- What to do -
Upon reaching the line that contains "Task: Click the Matériel row label" in the records below, begin repeating every line exactly through the last one, skipping pictures.

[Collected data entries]
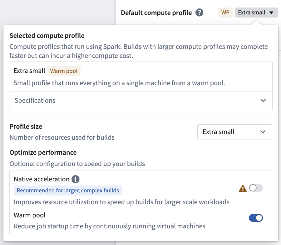Switch Warm pool off to stop running virtual machines
The image size is (281, 245).
tap(256, 218)
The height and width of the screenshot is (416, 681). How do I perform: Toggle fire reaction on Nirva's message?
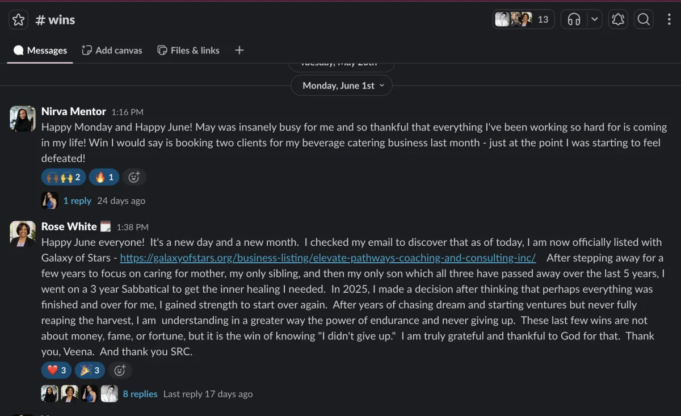coord(104,178)
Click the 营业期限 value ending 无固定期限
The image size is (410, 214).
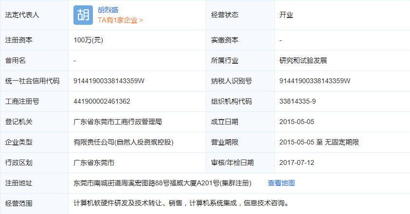319,142
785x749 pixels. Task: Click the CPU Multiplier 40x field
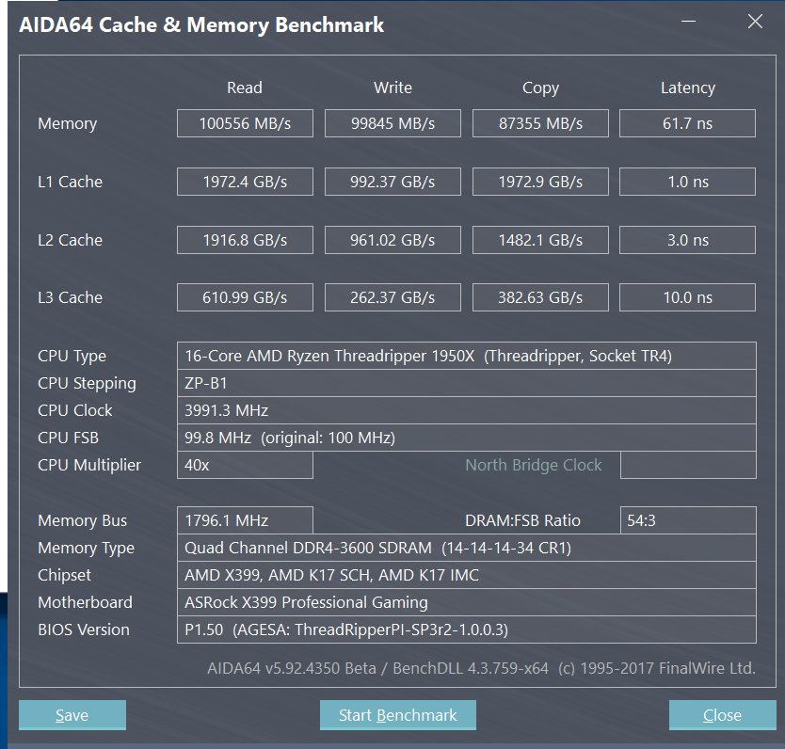(x=245, y=465)
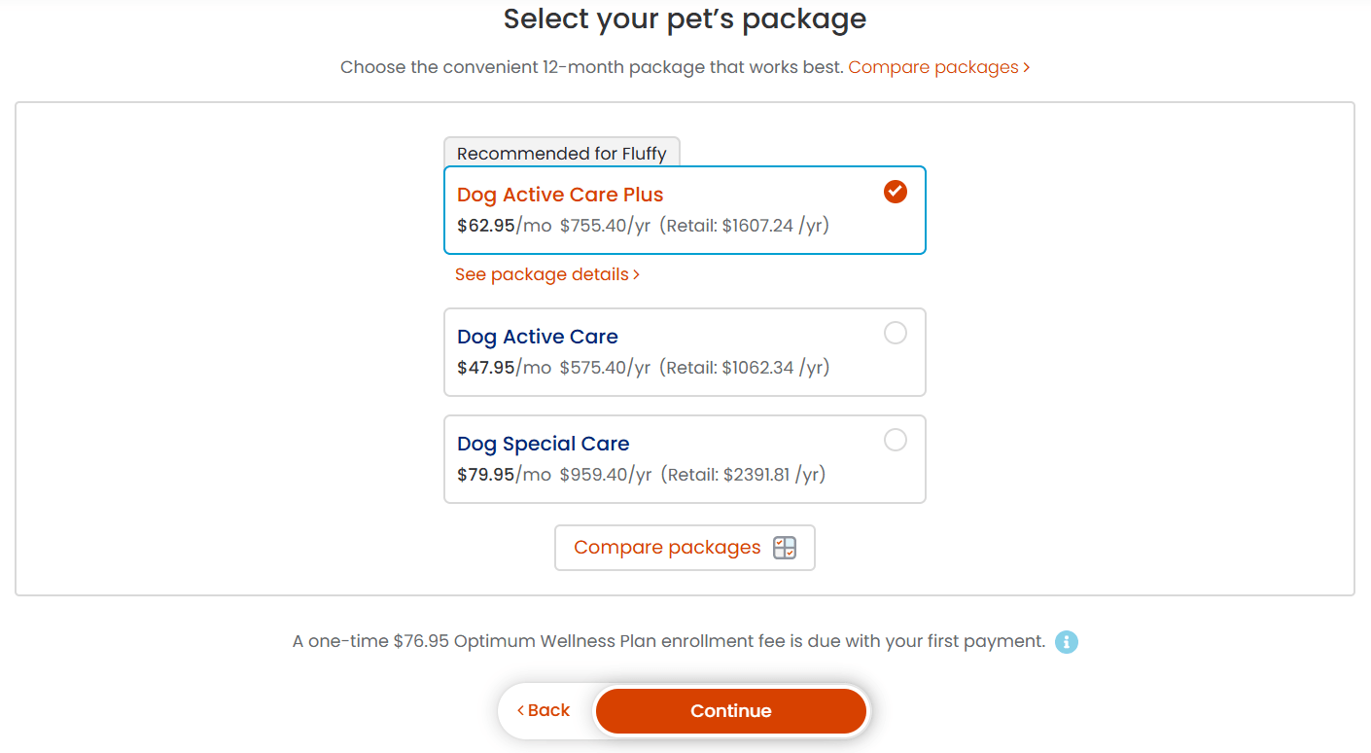The width and height of the screenshot is (1371, 753).
Task: Click the Dog Special Care package card
Action: (x=685, y=458)
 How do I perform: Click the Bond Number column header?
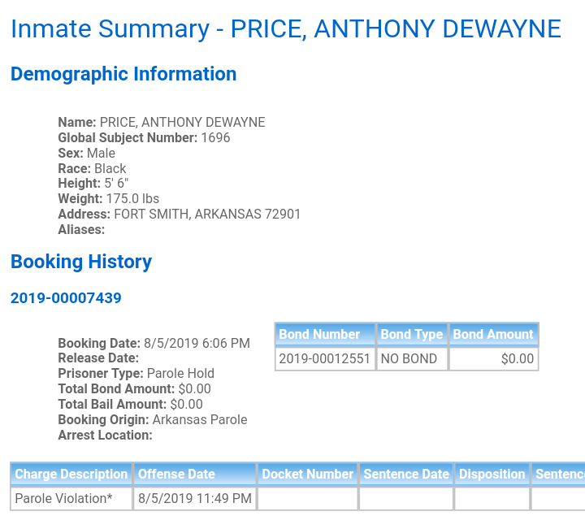click(325, 334)
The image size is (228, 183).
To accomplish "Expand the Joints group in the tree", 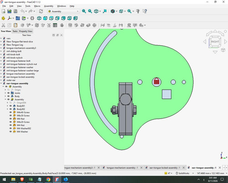I will pos(5,93).

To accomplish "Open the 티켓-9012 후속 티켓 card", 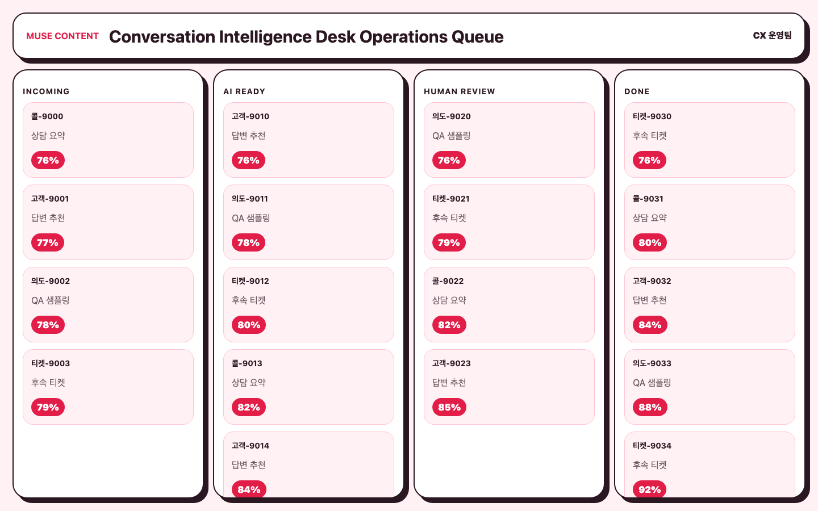I will (x=308, y=304).
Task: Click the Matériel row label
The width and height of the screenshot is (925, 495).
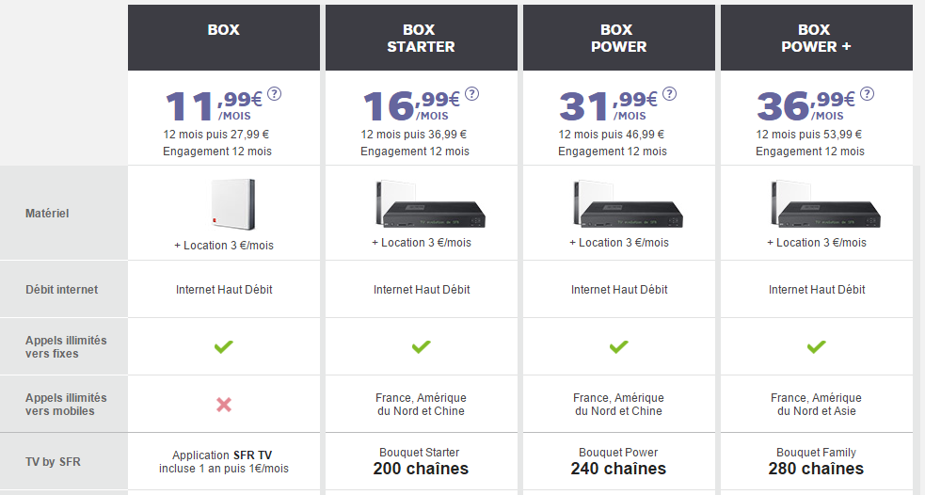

- Written answer -
Task: Click the Matériel row label
The width and height of the screenshot is (925, 495).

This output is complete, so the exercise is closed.